HRT remove da unidade mais de 2,5 mil móveis e equipamentos quebrados

Recolhimento estava interrompido há um ano, e os itens estavam a ocupar pátio e corredores da unidade de forma desnecessária

Willian Matos

25/09/2019 13h26

Foto: Mariana Raphael/Saúde-DF

Da redação
redacao@grupojbr.com

A equipe do Hospital Regional de Taguatinga (HRT) retirou da unidade 2,5 mil itens desnecessários. Agora, objetos e móveis como mesas quebradas, armários enferrujados e camas degradadas não ocupam mais pátio e corredores do local.

A chefe do Núcleo de Patrimônio e Documentação Administrativa, Mariana Diniz Ferreira, explica como está funcionando a limpeza do local. “Há mais de um ano não havia recolhimento regular. Desde março, foram 16 caminhões e dois furgões encaminhados aos galpões da Diretoria de Patrimônio, e ainda temos agendadas mais três cargas para setembro”, informa.

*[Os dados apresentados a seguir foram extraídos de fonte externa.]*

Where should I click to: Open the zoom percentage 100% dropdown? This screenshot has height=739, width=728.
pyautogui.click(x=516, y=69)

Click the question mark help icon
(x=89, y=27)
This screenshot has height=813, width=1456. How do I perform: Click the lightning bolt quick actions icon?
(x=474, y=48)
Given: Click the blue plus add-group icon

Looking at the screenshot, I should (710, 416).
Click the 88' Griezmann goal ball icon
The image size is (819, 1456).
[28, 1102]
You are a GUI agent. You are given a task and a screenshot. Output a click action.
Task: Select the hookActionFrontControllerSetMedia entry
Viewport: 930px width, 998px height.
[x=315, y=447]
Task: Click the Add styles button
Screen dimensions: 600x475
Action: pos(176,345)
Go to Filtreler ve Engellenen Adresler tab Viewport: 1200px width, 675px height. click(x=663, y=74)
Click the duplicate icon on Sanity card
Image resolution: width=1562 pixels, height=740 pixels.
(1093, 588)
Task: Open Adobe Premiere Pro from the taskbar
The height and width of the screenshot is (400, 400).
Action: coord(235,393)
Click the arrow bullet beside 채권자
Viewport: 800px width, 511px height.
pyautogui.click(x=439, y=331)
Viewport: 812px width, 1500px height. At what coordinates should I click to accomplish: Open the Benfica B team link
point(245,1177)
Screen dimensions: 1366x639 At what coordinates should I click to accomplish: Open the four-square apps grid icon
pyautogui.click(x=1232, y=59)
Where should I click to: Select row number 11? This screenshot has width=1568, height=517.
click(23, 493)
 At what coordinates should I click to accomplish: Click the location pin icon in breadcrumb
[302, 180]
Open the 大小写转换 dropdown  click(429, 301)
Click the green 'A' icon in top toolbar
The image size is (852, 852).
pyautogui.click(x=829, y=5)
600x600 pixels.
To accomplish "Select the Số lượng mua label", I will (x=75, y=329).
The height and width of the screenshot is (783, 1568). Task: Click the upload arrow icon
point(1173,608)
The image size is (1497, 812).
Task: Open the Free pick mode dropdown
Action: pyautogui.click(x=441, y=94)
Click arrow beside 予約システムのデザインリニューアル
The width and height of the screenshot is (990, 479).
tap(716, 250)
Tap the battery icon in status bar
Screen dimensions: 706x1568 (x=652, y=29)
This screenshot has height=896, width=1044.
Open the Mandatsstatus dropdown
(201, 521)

Para que todos esses materiais pudessem ser retirados de dentro do Hospital de Taguatinga, houve a colaboração da Fundação de Amparo ao Trabalhador Preso do Distrito Federal (Funap), vinculada à Secretaria de Segurança Pública e Paz Social, e de funcionários da empresa terceirizada que realiza o serviço de limpeza da unidade, além dos servidores.

A limpeza do HRT faz parte de uma ação da Secretaria de Saúde (SES-DF), que está recolhendo os itens das unidades do DF. Os objetos e móveis não têm como receber reparos e consertos para serem utilizados por pacientes e servidores e, por isso, sendo retirados para, futuramente, serem leiloados pela Secretaria de Economia.

Distrito Federal

Em um comparativo sobre o recolhimento feito no mês de agosto de 2018 com o mesmo período deste ano, constatou-se um aumento de 357%. Entre os dias 21 de julho e 21 de agosto de 2018 foram recolhidos apenas 987 itens, enquanto no mesmo intervalo de tempo em 2019 esse número subiu para 3.525. As unidades que mais recolheram foram o Hospital de Base, que registrou 935 itens, o Hospital Regional de Sobradinho, que retirou 791 objetos, e o HRT, com 677 bens inservíveis recolhidos.

“Esse aumento no recolhimento de bens inservíveis se deu em razão da disponibilização de espaço no Parque de Apoio para desfazimento e recebimento de bens permanentes”, esclareceu o diretor de Patrimônio da Secretaria de Saúde, José Andrade Júnior.